Israeli tax law treats some acquisitions, such as stock-for-stock swaps between an Israeli company and a foreign company, less favorably than U.S. tax law. For example, Israeli tax law may subject a shareholder who exchanges ordinary shares in an Israeli company for shares in a non-Israeli corporation to immediate taxation unless such shareholder receives an advanced ruling from the Israeli Tax Authority for different tax treatment. See “ITEM 10.E: Additional Information—Taxation—Israeli tax considerations and government programs—Taxation of our shareholders—Capital gains”.

Changes in capital

Our articles of association enable us to increase or reduce our share capital. Any such changes are subject to the provisions of the Companies Law and must be approved by a resolution duly passed by our shareholders at a general or special meeting by voting on such change.

Establishment

We were incorporated under the laws of the State of Israel on December 31, 1989. Our predecessor commenced operations in 1987. We are registered with the Israeli Registrar of Companies in Jerusalem. Our registration number is 51-143950-7. Our purpose as set forth in Article 5 of our articles of association is to engage in any lawful business.

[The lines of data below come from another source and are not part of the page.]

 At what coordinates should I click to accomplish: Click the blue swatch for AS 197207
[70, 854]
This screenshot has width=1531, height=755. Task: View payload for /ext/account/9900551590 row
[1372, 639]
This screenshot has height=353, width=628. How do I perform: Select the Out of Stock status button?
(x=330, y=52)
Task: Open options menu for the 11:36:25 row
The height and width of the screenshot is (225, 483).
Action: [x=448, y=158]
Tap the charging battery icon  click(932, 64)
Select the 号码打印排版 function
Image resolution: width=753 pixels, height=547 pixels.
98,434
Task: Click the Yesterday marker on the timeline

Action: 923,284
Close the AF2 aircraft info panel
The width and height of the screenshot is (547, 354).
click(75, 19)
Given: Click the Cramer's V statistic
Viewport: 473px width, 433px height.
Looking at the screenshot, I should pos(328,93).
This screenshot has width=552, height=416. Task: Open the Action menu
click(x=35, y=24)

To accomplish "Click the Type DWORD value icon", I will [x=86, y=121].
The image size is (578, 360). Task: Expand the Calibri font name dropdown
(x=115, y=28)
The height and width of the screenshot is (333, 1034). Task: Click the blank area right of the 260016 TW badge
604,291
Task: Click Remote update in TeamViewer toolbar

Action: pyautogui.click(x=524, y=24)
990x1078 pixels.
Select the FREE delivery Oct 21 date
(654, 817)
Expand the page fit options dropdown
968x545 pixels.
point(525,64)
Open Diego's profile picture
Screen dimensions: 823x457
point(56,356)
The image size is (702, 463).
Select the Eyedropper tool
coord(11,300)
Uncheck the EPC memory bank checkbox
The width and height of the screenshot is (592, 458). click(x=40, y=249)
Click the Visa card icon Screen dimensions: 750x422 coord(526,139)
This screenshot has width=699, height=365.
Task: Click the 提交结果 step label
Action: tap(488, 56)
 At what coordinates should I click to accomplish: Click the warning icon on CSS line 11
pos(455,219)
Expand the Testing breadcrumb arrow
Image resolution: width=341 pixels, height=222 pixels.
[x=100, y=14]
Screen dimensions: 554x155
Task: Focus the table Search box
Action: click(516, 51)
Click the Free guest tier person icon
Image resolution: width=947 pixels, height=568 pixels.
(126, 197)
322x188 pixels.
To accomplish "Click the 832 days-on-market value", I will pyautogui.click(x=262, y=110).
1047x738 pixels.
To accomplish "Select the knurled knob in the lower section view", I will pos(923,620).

Transfer agent and registrar

The transfer agent and registrar for our ordinary shares is American Stock Transfer & Trust Company. Its address is 6201 15th Avenue, Brooklyn, New York 11219, and its telephone number are (800) 937-5449.

Listing

Our ordinary shares are listed on the Nasdaq Global Select Market under the symbol “CSTE.”

C.Material Contracts

Summaries of the following material contracts and amendments to these contracts are included in this annual report in the places indicated:

Material Contract

Location in This Annual Report

Agreements with Kibbutz Sdot-Yam

“ITEM 7: Major Shareholders and Related Party Transactions—Related Party Transactions—Relationship and agreements with Kibbutz Sdot-Yam.”

Agreements with Breton S.p.A. (Italy)

“ITEM 3: Key Information—Risk Factors—If we are unable to manufacture and/or ship our existing products globally as planned, our results of operations and future prospects will suffer.”

Form of Indemnification Agreement

“ITEM 6: Directors, Senior Management and Employees—Board Practices—Exculpation, insurance and indemnification of officer holders.”

Registration Rights Agreement, as extended by the Extension of Registration Rights Agreement and as amended

“ITEM 7: Major Shareholders and Related Party Transactions—Related Party Transactions—Registration Rights Agreement.”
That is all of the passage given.